Fin qui il giudizio di Mariaserena Mormone, riportato sul catalogo della Mostra di Monza e al quale mi permetto di aggiungere che la balaustra marmorea e la rustica facciata priva di finestre alla quale è addossata la fontana del Duca (eloquenza e realtà) erano all’epoca e sono tuttora rispondenti al centimetro alla situazione raffigurata nell’opera.
Nella settimana del Natale 1997 è apparso in edicola il 13° fascicolo della pubblicazione “Pittori & Pittura dell’Ottocento Italiano” della De Agostini che illustra “La Scuola di Resina” riportando in prima pagina la seguente affermazione: Una nuova interpretazione del paesaggio nel segno di un Realismo solare e genuino. La semplice vita agreste e urbana, all’ombra del Vesuvio e nell’ampio Tavoliere delle Puglie. I quattro ‘fondatori’: De Gregorio, Cecioni, De Nittis e Rossano”. Non poteva mancare il capolavoro di cui ci stiamo occupando (in alto nella pag. 148, cm 11,5x14,5) ed inoltre è detto:
Le caratteristiche e lo spirito della Scuola di Resina emergono appieno in alcuni quadri esemplari, tutti eseguiti negli anni centrali del movimento, nel periodo di maggiore affiatamento dei suoi componenti. Comuni a queste opere sono la visione ferma, estremamente nitida dell’immagine, la resa precisa di ogni particolare fin sulla linea d’orizzonte - il che conferisce lo stesso valore, disegnativo e cromatico, a tutti gli elementi - e la spazialità ampia e articolata. La luce limpida e tersa crea un’atmosfera di atemporalità e di sospensione. Nella Veduta di Casacalenda De Gregorio si confronta con ......... avendo come obiettivo la rappresentazione spaziale di una piccola realtà urbana, vivacizzata dalla presenza di alcuni animali e da una popolazione varia e mescolata. Questo dipinto, arioso e solare, esprime particolarmente bene l’atmosfera schietta e genuina che caratterizza la Scuola di Resina, da non confondere però con primitivismo o tendenza naif”.

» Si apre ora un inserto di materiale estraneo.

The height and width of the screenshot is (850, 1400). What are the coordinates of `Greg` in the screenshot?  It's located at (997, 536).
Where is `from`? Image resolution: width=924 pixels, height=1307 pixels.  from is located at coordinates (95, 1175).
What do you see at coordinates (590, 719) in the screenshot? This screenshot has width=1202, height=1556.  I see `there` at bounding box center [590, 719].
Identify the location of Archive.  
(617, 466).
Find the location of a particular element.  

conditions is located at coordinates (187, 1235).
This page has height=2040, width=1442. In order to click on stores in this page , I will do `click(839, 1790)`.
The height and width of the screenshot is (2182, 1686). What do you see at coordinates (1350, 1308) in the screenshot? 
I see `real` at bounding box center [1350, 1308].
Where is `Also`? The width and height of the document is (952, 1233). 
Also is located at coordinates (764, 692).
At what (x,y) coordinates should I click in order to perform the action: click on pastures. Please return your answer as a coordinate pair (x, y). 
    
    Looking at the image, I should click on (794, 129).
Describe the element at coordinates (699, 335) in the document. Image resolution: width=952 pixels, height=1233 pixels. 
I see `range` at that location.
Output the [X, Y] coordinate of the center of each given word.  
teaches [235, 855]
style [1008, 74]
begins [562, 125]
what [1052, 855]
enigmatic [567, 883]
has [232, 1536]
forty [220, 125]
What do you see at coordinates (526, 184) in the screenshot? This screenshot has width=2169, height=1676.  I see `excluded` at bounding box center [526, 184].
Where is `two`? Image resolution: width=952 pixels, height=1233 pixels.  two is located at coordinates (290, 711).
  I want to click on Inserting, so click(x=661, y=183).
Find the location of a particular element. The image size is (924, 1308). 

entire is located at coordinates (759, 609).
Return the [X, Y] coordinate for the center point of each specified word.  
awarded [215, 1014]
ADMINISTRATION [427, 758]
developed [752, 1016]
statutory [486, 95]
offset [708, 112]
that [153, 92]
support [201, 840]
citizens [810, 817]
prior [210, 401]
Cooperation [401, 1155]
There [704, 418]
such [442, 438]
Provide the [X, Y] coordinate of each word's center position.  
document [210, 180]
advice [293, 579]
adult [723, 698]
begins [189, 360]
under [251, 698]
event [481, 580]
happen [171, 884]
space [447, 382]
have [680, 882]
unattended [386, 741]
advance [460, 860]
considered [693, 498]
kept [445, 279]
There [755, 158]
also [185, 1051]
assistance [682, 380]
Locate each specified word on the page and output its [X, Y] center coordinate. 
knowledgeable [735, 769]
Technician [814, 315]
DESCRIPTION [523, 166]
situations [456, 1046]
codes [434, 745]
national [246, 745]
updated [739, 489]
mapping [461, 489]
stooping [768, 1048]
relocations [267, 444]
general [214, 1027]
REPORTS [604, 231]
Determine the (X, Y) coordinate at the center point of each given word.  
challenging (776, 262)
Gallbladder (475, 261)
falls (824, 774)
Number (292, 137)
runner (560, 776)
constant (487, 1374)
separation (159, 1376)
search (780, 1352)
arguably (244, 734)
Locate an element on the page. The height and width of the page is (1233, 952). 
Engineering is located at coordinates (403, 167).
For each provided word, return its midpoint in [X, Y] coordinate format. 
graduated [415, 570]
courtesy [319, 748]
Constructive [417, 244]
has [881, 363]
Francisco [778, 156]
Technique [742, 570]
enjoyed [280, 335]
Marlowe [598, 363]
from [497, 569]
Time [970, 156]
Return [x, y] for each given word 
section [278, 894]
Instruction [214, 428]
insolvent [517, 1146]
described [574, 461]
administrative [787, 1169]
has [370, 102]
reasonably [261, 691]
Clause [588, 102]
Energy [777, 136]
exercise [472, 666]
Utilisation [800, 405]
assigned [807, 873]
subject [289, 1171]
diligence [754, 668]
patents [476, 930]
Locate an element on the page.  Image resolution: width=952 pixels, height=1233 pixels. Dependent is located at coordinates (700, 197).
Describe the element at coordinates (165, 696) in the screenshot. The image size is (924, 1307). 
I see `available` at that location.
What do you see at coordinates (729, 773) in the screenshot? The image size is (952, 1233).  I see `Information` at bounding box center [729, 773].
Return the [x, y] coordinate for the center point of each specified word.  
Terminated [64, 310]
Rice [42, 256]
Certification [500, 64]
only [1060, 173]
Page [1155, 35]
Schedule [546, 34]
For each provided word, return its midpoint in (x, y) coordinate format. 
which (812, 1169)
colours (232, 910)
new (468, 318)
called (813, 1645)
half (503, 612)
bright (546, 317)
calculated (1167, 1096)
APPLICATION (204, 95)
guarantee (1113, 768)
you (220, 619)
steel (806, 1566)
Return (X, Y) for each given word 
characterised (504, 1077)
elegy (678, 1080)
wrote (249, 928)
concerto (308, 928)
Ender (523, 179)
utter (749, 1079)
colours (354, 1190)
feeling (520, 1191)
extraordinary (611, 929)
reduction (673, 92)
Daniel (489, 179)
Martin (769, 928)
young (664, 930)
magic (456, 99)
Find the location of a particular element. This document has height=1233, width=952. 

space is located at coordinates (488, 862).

A conclusione di queste note, aggiungo solo che Marco De Gregorio ha realizzato, nella sua breve esistenza, diversi capolavori, oltre a Veduta di Casacalenda, 1867 ca., olio su tela, 67x84, di cui finora si è parlato e precisamente: Paesaggio di Avellino,1864, olio su tela, 81x119,5; Veduta di Porta Grande dall’interno del parco di Capodimonte, 1867 ca., olio su tela, 57x91; Zappatore, 1873, olio su tavola, 19x14; Anacapri, 1874 ca., olio su tela, 55x78 ed ancora Contadino di Somma, Favorita a Portici,  Strada di Resina, ecc.